=== SUPPLIED ENTRIES ===

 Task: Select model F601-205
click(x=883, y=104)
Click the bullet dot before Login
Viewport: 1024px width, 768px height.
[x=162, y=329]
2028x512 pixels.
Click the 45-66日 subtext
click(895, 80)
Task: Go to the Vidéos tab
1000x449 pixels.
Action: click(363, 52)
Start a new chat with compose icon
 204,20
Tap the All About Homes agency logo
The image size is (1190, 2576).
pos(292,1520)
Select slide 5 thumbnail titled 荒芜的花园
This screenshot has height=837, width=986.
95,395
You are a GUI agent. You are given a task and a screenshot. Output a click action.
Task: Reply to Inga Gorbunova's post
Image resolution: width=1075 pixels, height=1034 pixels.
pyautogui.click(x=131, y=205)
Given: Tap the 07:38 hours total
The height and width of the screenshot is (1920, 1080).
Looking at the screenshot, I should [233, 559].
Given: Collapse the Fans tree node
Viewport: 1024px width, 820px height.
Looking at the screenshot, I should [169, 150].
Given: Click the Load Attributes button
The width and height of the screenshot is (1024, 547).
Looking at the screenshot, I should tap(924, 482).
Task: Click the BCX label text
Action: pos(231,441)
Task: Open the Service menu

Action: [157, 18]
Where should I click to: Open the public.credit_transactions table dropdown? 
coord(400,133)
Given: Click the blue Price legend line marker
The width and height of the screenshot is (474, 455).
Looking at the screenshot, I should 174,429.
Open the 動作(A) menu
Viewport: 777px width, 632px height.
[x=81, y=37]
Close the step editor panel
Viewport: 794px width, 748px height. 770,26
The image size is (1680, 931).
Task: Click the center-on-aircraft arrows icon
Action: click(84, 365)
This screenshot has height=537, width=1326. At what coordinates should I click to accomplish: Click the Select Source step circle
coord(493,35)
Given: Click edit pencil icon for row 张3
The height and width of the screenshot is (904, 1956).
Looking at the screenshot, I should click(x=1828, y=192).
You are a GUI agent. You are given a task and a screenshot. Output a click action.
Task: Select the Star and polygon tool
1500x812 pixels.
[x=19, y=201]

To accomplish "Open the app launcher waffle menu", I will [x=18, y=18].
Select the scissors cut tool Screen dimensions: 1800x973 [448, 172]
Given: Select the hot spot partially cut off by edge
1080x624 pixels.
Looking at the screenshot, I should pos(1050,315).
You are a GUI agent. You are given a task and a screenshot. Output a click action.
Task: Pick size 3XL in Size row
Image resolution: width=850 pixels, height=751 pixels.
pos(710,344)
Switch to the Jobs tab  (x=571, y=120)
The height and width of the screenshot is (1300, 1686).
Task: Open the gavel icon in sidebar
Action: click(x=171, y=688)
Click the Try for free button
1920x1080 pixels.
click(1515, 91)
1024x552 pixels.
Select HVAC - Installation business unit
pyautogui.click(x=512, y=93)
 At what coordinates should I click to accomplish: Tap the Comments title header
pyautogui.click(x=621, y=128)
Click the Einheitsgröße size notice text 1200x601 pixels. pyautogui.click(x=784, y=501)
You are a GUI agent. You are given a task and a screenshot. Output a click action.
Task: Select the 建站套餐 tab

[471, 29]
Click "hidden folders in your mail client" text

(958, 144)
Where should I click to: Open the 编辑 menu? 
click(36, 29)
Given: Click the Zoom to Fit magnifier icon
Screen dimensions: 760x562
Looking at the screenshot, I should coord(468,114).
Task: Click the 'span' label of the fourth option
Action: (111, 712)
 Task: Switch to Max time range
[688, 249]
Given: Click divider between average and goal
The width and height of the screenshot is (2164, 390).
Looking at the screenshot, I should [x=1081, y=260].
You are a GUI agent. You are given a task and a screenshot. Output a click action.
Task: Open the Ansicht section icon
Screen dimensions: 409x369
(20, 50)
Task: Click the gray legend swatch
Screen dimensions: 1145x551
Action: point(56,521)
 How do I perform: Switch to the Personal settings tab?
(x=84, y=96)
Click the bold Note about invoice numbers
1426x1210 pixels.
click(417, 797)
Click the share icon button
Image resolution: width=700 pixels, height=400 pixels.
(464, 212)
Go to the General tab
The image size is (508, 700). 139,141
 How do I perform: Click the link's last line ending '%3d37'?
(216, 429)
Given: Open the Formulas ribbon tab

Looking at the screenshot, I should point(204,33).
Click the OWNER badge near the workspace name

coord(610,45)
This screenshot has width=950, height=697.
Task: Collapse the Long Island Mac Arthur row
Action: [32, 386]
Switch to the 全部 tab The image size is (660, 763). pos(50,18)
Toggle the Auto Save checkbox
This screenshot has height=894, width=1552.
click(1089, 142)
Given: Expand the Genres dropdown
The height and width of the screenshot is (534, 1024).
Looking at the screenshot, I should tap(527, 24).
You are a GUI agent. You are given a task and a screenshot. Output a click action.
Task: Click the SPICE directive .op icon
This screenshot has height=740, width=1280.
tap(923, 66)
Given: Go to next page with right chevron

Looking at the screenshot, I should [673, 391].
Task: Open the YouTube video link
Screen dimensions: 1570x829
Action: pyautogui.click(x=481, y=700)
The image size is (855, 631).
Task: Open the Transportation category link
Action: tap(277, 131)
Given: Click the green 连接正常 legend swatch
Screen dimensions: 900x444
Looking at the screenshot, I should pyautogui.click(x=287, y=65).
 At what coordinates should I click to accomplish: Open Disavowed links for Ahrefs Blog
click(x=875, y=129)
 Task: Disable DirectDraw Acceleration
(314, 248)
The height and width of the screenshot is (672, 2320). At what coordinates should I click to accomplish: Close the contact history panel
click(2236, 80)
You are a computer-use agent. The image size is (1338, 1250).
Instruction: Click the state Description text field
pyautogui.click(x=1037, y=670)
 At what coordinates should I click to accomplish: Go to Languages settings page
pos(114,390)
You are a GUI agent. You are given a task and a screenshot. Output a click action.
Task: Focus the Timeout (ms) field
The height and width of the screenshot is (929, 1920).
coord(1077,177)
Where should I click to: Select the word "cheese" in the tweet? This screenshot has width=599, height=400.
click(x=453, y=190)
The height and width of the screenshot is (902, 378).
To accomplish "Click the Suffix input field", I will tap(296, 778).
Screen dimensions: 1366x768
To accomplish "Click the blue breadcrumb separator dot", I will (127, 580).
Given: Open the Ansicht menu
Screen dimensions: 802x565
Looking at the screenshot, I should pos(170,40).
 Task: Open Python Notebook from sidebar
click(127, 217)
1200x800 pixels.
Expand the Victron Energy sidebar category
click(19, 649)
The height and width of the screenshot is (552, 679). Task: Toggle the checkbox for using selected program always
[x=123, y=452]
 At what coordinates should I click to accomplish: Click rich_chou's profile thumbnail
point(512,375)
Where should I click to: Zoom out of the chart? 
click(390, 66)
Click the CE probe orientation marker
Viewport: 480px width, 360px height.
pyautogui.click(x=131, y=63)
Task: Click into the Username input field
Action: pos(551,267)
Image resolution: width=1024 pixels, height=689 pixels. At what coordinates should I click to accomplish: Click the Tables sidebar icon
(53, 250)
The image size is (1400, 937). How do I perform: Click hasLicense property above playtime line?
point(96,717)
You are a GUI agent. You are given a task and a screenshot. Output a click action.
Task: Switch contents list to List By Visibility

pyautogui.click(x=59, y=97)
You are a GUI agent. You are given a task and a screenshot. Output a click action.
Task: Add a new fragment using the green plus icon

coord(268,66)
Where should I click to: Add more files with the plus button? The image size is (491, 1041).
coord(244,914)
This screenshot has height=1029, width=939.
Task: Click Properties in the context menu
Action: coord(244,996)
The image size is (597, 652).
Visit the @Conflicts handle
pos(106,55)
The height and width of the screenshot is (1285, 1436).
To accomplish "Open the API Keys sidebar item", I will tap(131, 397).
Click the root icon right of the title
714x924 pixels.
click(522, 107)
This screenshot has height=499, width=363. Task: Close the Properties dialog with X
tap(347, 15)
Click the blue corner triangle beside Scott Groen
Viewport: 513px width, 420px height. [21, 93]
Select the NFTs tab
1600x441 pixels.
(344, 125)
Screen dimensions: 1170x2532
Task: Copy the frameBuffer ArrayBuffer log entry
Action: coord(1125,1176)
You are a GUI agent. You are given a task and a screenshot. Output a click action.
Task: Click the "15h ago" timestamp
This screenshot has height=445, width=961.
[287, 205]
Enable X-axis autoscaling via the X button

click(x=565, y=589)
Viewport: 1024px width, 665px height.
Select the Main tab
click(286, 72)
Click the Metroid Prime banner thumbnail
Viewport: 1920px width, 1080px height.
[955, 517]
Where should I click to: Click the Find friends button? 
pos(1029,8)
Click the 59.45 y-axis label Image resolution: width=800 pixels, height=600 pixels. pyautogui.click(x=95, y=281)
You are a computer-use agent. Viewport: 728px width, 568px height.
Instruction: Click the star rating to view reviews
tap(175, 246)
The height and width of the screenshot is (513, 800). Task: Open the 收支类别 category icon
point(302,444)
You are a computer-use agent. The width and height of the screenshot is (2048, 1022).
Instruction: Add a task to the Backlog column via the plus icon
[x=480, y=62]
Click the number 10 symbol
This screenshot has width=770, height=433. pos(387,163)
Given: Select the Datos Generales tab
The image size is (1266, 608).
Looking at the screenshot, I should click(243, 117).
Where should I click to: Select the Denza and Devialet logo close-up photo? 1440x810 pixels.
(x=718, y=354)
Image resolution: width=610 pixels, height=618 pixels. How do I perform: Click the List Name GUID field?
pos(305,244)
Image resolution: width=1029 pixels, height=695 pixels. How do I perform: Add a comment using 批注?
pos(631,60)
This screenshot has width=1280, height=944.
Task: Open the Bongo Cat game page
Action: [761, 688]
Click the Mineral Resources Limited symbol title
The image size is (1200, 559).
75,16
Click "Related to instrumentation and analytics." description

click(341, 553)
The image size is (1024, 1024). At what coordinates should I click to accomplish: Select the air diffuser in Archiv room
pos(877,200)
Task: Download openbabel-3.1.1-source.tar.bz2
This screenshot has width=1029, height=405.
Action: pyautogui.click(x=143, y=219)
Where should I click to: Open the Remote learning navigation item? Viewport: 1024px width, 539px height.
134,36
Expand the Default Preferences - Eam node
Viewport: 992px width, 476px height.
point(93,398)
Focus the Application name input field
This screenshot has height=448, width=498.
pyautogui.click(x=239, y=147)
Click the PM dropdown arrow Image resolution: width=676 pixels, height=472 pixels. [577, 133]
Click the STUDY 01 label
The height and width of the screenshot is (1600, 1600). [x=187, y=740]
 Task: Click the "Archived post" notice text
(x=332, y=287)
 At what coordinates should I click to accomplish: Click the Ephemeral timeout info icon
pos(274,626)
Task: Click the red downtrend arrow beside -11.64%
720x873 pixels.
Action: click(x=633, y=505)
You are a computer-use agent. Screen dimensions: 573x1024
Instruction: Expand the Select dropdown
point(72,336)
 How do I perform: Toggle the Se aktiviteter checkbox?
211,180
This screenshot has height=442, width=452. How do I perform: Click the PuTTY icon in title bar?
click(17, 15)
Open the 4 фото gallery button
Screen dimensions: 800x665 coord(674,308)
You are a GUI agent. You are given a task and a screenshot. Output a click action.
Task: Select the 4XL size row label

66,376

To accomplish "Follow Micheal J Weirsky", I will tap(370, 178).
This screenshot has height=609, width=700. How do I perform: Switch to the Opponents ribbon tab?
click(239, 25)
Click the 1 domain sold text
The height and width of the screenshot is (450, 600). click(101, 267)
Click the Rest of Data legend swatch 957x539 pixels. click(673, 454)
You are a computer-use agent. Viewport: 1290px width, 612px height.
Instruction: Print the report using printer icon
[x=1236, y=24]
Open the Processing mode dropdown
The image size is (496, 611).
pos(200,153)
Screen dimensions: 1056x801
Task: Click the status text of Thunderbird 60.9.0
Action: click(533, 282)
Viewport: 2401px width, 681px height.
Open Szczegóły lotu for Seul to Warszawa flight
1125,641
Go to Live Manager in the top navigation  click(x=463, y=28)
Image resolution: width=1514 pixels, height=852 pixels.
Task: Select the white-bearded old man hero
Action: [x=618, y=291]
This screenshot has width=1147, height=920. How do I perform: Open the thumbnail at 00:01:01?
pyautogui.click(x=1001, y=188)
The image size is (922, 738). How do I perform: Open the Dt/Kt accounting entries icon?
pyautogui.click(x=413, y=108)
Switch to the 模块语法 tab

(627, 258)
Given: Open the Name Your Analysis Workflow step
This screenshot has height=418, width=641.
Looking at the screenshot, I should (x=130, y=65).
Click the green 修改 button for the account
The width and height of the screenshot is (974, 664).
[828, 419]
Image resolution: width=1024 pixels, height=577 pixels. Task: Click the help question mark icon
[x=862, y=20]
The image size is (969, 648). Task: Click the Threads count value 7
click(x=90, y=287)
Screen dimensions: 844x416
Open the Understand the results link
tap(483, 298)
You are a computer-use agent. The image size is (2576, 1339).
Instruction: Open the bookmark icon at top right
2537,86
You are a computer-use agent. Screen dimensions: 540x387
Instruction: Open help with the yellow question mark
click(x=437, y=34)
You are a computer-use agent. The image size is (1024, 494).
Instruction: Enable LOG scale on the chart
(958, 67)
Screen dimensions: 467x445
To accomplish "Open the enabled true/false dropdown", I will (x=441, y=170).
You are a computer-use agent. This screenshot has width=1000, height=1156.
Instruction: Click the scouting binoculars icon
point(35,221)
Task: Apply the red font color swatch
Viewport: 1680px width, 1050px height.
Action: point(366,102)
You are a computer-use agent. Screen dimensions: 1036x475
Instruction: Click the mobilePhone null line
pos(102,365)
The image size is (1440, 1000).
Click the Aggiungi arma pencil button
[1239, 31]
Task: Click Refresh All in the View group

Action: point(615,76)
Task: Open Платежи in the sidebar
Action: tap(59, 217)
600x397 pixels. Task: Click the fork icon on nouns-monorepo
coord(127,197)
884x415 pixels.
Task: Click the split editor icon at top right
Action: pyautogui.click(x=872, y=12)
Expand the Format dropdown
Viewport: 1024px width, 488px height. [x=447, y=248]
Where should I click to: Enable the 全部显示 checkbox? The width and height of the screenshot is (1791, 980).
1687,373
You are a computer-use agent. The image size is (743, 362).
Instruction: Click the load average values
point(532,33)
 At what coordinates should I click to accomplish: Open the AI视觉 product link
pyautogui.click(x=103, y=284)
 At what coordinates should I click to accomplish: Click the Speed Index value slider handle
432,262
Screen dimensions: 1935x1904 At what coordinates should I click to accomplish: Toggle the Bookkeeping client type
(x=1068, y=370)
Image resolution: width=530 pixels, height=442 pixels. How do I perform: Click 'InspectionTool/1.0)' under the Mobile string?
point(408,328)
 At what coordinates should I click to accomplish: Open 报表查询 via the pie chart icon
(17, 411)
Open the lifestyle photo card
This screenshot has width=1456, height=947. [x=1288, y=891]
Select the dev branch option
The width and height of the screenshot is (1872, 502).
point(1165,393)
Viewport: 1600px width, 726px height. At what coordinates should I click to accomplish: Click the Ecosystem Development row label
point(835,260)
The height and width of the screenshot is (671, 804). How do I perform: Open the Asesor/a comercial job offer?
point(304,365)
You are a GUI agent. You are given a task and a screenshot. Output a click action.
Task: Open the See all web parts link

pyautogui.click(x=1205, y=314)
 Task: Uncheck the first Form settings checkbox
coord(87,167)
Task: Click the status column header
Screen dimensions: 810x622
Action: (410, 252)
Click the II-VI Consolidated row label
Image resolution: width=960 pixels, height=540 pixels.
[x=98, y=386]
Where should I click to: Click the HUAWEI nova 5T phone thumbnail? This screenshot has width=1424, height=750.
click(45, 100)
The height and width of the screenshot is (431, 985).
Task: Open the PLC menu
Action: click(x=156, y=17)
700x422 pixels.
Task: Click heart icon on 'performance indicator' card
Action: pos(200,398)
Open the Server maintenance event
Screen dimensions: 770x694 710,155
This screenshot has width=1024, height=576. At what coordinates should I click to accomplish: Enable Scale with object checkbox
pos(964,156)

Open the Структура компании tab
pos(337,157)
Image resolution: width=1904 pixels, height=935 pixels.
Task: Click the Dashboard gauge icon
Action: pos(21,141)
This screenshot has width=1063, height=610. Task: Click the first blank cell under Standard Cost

===

* **WHAT NEEDS TO BE DONE**
Tell how many lines of the data above hold the string "legend". The number alone is the answer.

* **TASK ANSWER**
4